**Description of the task:** All entries must be extracted exactly, with nothing added or dropped.

**Recorded data:**
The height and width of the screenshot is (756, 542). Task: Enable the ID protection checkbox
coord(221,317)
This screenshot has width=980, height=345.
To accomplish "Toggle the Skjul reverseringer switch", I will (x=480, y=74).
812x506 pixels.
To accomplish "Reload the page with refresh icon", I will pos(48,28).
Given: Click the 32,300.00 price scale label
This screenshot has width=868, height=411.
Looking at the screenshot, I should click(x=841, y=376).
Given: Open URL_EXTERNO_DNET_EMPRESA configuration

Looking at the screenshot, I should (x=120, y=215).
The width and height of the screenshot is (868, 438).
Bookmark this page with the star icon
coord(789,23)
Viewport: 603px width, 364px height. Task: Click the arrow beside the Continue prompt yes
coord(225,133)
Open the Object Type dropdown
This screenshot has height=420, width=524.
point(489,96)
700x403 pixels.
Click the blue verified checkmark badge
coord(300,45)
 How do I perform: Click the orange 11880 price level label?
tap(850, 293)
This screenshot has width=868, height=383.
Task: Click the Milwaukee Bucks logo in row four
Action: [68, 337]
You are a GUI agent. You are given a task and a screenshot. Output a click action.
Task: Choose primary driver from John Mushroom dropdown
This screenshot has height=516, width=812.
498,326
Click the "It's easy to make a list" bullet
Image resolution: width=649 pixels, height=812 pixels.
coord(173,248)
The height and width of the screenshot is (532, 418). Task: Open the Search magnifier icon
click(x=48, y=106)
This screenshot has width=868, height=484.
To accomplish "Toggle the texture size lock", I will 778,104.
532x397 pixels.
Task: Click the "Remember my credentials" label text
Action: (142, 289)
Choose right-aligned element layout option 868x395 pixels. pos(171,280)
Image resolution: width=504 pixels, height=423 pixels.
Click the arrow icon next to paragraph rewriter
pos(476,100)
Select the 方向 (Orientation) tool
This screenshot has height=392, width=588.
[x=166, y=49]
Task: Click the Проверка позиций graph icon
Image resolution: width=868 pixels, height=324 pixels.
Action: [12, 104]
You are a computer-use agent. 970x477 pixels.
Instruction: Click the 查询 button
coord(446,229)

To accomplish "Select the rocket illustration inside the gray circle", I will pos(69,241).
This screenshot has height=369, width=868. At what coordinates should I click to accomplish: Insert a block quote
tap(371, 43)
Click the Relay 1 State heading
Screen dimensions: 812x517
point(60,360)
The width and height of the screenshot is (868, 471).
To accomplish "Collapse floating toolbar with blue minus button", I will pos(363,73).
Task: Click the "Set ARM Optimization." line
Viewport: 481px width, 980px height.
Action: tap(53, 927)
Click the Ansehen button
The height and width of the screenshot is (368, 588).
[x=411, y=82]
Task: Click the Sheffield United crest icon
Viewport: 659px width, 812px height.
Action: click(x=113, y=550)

**Result of the task:**
The height and width of the screenshot is (756, 542). Task: Enable the ID protection checkbox
coord(221,317)
This screenshot has width=980, height=345.
To accomplish "Toggle the Skjul reverseringer switch", I will (x=480, y=74).
812x506 pixels.
To accomplish "Reload the page with refresh icon", I will pos(48,28).
Given: Click the 32,300.00 price scale label
This screenshot has width=868, height=411.
Looking at the screenshot, I should click(x=841, y=376).
Given: Open URL_EXTERNO_DNET_EMPRESA configuration

Looking at the screenshot, I should (x=120, y=215).
The width and height of the screenshot is (868, 438).
Bookmark this page with the star icon
coord(789,23)
Viewport: 603px width, 364px height. Task: Click the arrow beside the Continue prompt yes
coord(225,133)
Open the Object Type dropdown
This screenshot has height=420, width=524.
point(489,96)
700x403 pixels.
Click the blue verified checkmark badge
coord(300,45)
 How do I perform: Click the orange 11880 price level label?
tap(850, 293)
This screenshot has width=868, height=383.
Task: Click the Milwaukee Bucks logo in row four
Action: [68, 337]
You are a GUI agent. You are given a task and a screenshot. Output a click action.
Task: Choose primary driver from John Mushroom dropdown
This screenshot has height=516, width=812.
498,326
Click the "It's easy to make a list" bullet
Image resolution: width=649 pixels, height=812 pixels.
coord(173,248)
The height and width of the screenshot is (532, 418). Task: Open the Search magnifier icon
click(x=48, y=106)
This screenshot has width=868, height=484.
To accomplish "Toggle the texture size lock", I will 778,104.
532x397 pixels.
Task: Click the "Remember my credentials" label text
Action: (142, 289)
Choose right-aligned element layout option 868x395 pixels. pos(171,280)
Image resolution: width=504 pixels, height=423 pixels.
Click the arrow icon next to paragraph rewriter
pos(476,100)
Select the 方向 (Orientation) tool
This screenshot has height=392, width=588.
[x=166, y=49]
Task: Click the Проверка позиций graph icon
Image resolution: width=868 pixels, height=324 pixels.
Action: [12, 104]
You are a computer-use agent. 970x477 pixels.
Instruction: Click the 查询 button
coord(446,229)

To accomplish "Select the rocket illustration inside the gray circle", I will pos(69,241).
This screenshot has height=369, width=868. At what coordinates should I click to accomplish: Insert a block quote
tap(371, 43)
Click the Relay 1 State heading
Screen dimensions: 812x517
point(60,360)
The width and height of the screenshot is (868, 471).
To accomplish "Collapse floating toolbar with blue minus button", I will pos(363,73).
Task: Click the "Set ARM Optimization." line
Viewport: 481px width, 980px height.
Action: tap(53, 927)
Click the Ansehen button
The height and width of the screenshot is (368, 588).
[x=411, y=82]
Task: Click the Sheffield United crest icon
Viewport: 659px width, 812px height.
Action: click(x=113, y=550)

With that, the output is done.